One year is a long time in business.
For Alibaba Group Holding Ltd., it may not be enough.
Jack Ma plans to hand over the reins as chairman to current CEO Daniel Zhang 12 months from now, the Hangzhou-based e-commerce giant announced Monday. Ma himself will stay on the board until Alibaba’s 2020 annual shareholder meeting.
The date of his departure, Sept. 10, 2019, will mark Alibaba’s 20th anniversary.
Ma isn’t just being humble when he points to Zhang’s success as CEO since he took up the role in 2015. In an open letter published Monday, he lauded his protege, a man eight years his junior.

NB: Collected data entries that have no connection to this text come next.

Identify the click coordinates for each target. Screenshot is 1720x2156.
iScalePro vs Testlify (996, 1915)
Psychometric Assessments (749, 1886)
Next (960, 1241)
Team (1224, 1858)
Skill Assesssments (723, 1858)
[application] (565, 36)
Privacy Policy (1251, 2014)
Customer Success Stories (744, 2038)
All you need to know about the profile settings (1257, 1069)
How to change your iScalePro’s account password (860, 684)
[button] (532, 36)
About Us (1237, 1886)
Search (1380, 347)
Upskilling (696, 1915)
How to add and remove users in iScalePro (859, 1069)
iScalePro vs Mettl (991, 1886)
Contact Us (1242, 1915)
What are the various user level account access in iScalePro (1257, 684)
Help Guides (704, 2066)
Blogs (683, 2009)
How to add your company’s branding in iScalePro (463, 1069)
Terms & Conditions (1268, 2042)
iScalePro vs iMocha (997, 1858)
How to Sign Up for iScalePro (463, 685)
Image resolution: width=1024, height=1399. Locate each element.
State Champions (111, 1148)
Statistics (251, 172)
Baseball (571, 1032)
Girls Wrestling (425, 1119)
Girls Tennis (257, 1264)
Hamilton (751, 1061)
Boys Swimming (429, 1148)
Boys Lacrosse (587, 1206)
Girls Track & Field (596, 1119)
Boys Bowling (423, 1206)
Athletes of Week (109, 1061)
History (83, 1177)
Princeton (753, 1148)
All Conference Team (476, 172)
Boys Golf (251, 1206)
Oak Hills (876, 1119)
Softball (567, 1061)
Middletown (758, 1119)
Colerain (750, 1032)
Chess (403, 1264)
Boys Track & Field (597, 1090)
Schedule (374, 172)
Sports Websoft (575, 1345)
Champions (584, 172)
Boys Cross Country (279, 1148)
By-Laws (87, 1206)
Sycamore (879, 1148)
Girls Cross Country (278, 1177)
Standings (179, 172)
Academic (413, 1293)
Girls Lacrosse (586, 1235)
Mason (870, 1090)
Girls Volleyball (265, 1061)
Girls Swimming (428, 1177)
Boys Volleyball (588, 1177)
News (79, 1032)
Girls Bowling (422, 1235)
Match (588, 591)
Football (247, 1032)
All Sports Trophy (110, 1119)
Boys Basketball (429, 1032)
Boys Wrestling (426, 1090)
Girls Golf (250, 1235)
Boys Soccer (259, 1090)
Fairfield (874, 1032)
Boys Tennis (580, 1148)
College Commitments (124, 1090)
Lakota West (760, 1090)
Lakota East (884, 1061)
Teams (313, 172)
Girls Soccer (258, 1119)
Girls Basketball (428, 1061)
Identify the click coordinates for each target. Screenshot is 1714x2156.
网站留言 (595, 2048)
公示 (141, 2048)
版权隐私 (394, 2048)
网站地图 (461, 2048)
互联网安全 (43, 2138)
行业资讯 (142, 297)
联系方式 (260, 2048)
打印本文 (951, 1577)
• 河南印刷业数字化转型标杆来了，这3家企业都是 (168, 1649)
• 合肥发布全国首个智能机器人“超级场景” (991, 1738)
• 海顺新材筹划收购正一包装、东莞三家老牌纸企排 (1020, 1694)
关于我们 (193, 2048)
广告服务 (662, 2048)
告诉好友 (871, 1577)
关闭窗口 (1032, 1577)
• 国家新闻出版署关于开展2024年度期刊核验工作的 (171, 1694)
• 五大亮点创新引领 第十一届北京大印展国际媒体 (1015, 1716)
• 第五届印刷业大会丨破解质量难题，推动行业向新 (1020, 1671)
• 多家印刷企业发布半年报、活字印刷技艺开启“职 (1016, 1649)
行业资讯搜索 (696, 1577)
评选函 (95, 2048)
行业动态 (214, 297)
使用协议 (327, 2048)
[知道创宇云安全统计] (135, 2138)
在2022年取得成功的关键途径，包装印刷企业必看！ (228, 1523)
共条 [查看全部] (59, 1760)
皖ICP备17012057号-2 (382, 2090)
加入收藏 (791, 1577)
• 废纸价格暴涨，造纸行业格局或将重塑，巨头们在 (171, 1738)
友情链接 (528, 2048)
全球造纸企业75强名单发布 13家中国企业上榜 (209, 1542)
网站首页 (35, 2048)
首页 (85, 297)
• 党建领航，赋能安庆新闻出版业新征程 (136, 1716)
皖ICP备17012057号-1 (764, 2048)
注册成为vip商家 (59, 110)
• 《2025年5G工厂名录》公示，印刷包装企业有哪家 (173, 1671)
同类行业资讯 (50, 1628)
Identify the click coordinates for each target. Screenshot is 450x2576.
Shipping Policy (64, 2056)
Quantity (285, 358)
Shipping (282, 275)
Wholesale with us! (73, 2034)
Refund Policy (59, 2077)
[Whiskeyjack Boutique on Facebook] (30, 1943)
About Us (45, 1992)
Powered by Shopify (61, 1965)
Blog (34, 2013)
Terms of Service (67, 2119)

Since he took over as CEO, he has demonstrated his superb talent, business acumen and determined leadership. Under his stewardship, Alibaba has seen consistent and sustainable growth for 13 consecutive quarters.
Yet while Ma has named a management successor, he hasn’t put in place a new business model for Zhang to build upon.
We hear a lot in quarterly reports and ad-hoc speeches about the future of China’s retail economy; the power of technology to lift the masses; and Alibaba’s goal of building a platform to connect finance, shopping, content, delivery and cloud services.
But that’s all dreams. It’s not delivering any kind of stable profit.
While Alibaba is, without a doubt, huge in commerce, it’s still driven by a marketing model that keeps forcing sellers to constantly outbid each other for access to potential buyers. Unlike Amazon.com Inc. which makes money by buying and reselling goods, Alibaba’s business-model is essentially to sell ads. That works when turnover is brisk, but is strained when things slow and rivals come knocking.